Provided records below:

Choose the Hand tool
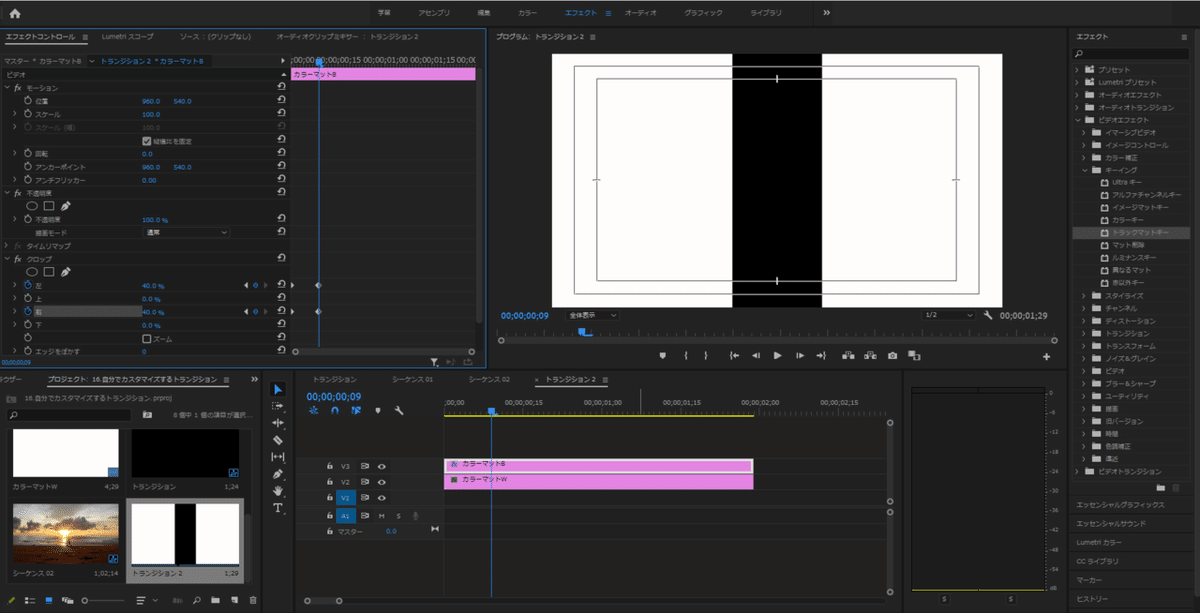Viewport: 1200px width, 613px height. pyautogui.click(x=278, y=491)
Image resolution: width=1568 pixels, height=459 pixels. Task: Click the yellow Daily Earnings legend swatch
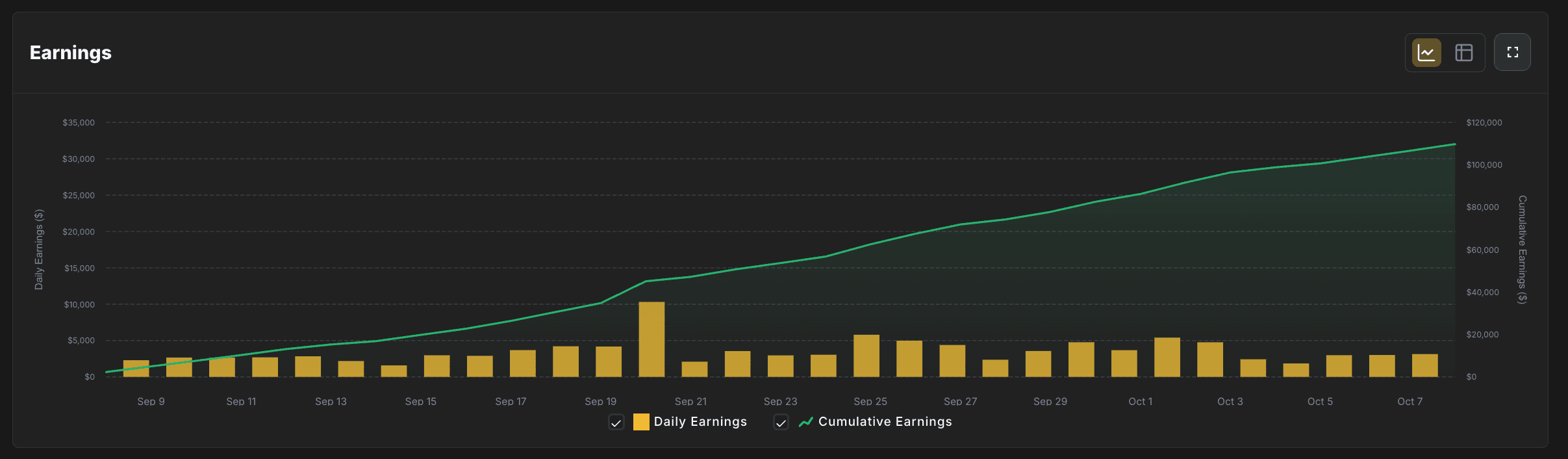641,422
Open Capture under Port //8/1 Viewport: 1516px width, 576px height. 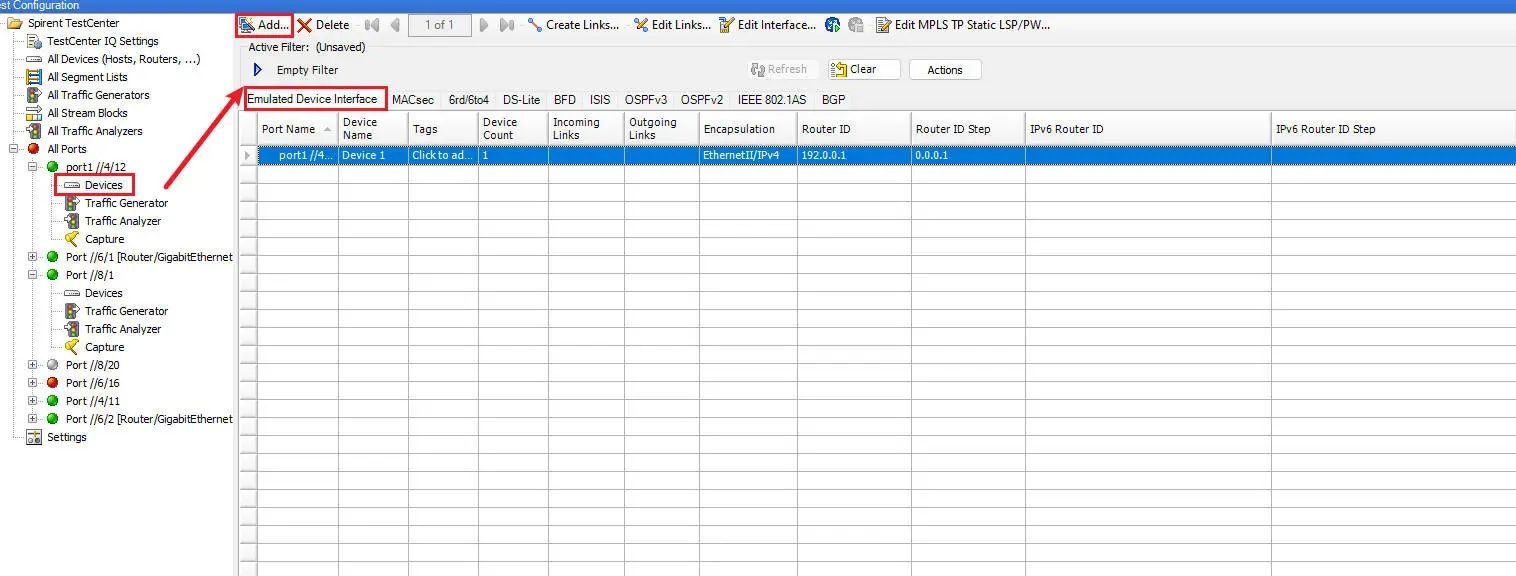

End of Provided records.

Exercise instructions =
Without including any pictures, copy every line above exactly.

Reply to the exercise =
Choose the Hand tool
Viewport: 1200px width, 613px height. pyautogui.click(x=278, y=491)
Image resolution: width=1568 pixels, height=459 pixels. Task: Click the yellow Daily Earnings legend swatch
641,422
Open Capture under Port //8/1 Viewport: 1516px width, 576px height. 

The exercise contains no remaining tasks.